Halle (Saale) Umland Rückwanderer

The most beautiful monument a person can get
is in the hearts of others.

***
Albert Schweitzer
***

We mourn our former teacher Volkhard Winkelmann, who unfortunately died in December 2017.
He will be well remembered and we will always remember him honorably.

This memorial book is and remains his legacy.
We are proud that all documents that led to the creation of this book have been made available to the Stadtarchiv in Halle (Saale).

Preface to the 3rd edition (2008) of the commemorative book

Volkhard Winkelmann und ehemaliges Schülerprojekt "Juden in Halle" des Südstadt-Gymnasiums Halle

Four years ago the second edition of this commemorative book appeared on the Home Page of the Südstadtgymnasium Halle (Saale). It was read frequently and copies were made for detailed use. Relatives were helped to remember their dead anew or more intensively and were given certain knowledge of their fate. We very often received enquiries and suggestions sent from many parts of the world by relatives or friends of the victims or those families whose life-story until that moment had been totally unknown in Halle or known only in part. Enquiries on behalf of archives, particularly those belonging to genealogists in Germany and the USA were the motivation for renewed reflection on previous conclusions and for further research.

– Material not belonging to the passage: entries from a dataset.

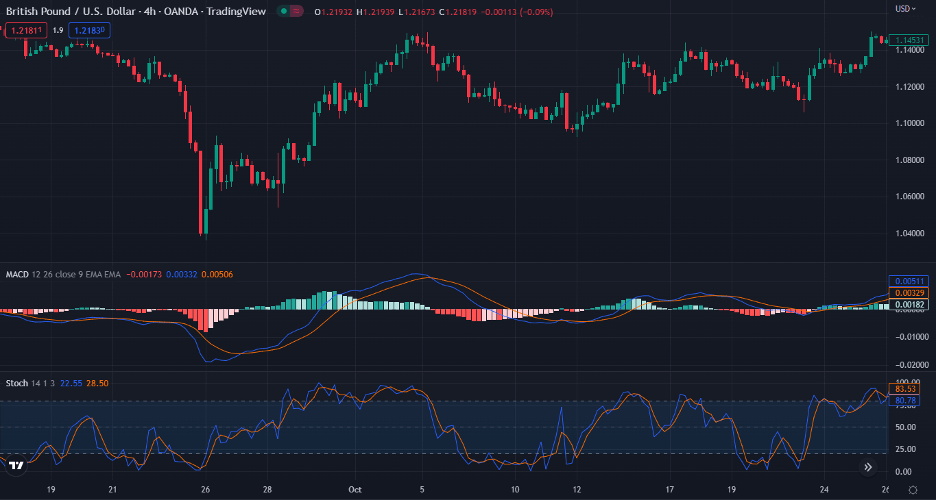Image resolution: width=936 pixels, height=500 pixels.
Task: Toggle the market status indicator pill
Action: click(290, 11)
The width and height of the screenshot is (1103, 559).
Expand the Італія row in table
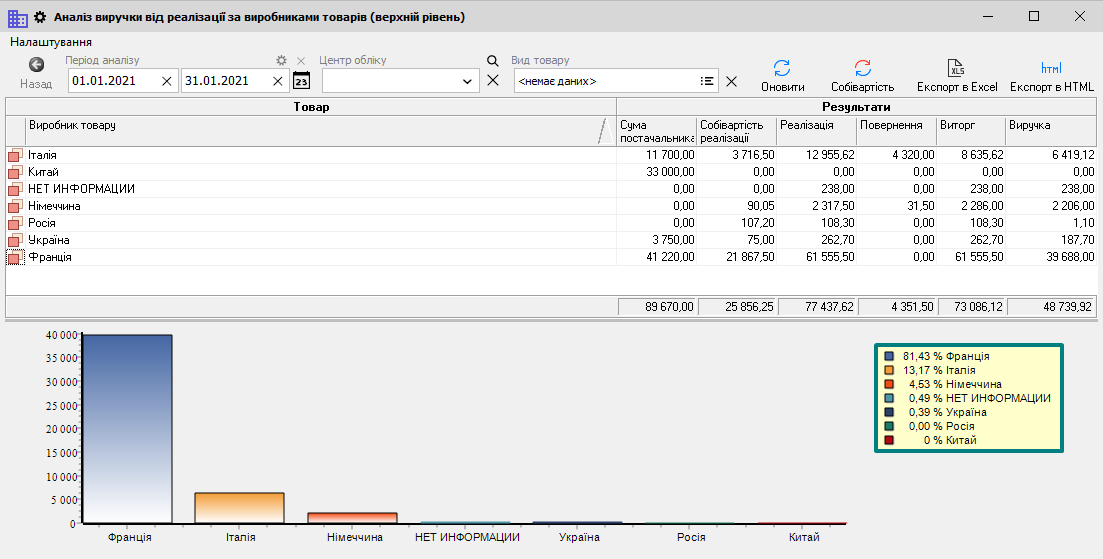pyautogui.click(x=14, y=156)
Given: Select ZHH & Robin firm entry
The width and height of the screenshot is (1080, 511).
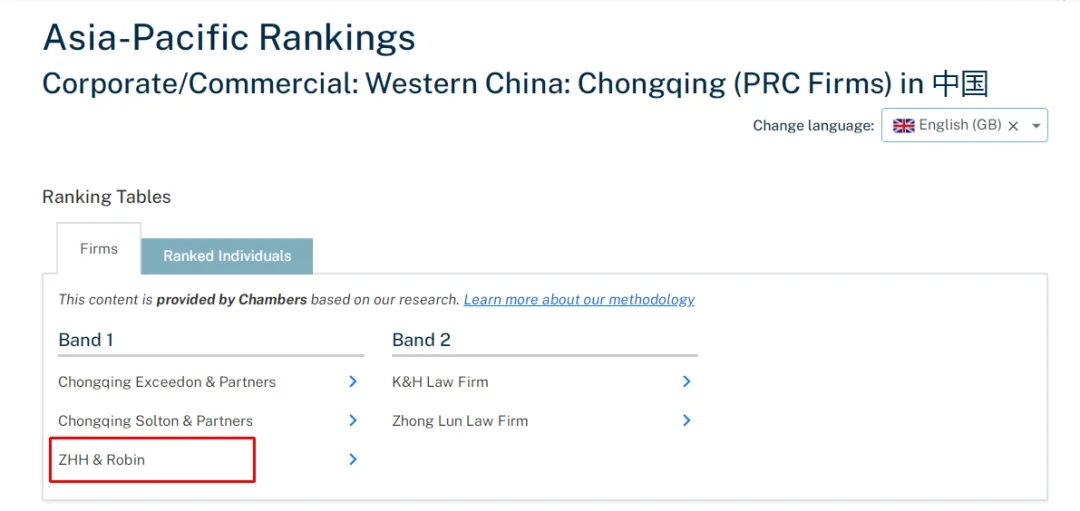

This author is most grateful for help given in the shared search for the victims of the biggest transportation from Halle to the Lublin district of Poland. We would not have been able to research this event without the wholehearted support of the historian Marcus Gryglewski. Very many fresh discoveries and results were born of the collaboration requested by the federal archive in Berlin in connection with their preparatory work on their "Commemorative Book. Victims of the persecution of the Jews under the national-socialist dictatorship in Germany 1933-1945", Publisher Bundesarchiv, Koblenz 2006.
The submission of our vast body of research to the Bundesarchiv as previously agreed, prompted renewed examination and additions to our own research-work. This in turn led to the growth of further motivation and further tasks for our commemorative book. This was complemented by the integration of commemorative books concerning the deportation to their deaths of German Jews from countries of western Europe occupied by German troops, but most particularly by thorough examination of the Central Database of Shoah victims' Names, Yad Vashem, The Holocaust Martyrs' and Heroes' Remembrance Authority, 2007.

The entire commemorative book was amplified and revised regarding content and, to some extent, style so as to offer everyone an even better means of interpreting the contents. Every detail was examined yet again as thoroughly and comprehensively as possible. This exercise became ever more difficult and ultimately demanded compromise.

The first part of the commemorative book was altered most manifestly by this task. A great number of Jewish citizens of Halle, like many German Jews in general, changed their abode frequently. In most cases it was the NS laws and the fear of deportation that enforced moves and this fact now often militates against the firm establishment of a single place of residence. Jews of Halle like many others often concealed themselves in the false security of big cities, particularly, in this case, Berlin. Even there, however, they were forcibly deported to the death camps.
German Jewish emigrants to western European countries were hounded after the occupation by the German Wehrmacht by the national-socialist administration and its submissive local officials and deported to concentration camps in the East. On the whole, only documents relating to those deporting them to their deaths - index cards or lists of those to die - remained. Although these contain the names and dates of birth of the deportees as well as their transportation and its destination, they only give the place of birth to indicate where the murdered had come from.
In order to preserve them and their names from oblivion, we have admitted them to our commemorative book and are passing their names on to its readers. We hope they will accept these people, who are almost unknown but were born in Halle, as Hallenser (citizens of Halle) and augment their details. In addition, even the lists of names of the dead conveyed in writing to the Hall of Names at Yad Vashem are not always complete. Hence we decided to include Halle in our commemorative book wherever Halle means Halle (Saale) or Halle a. S. or Halle, Anhalt and is unambiguously and clearly differentiated from Halle/ Westf(alen).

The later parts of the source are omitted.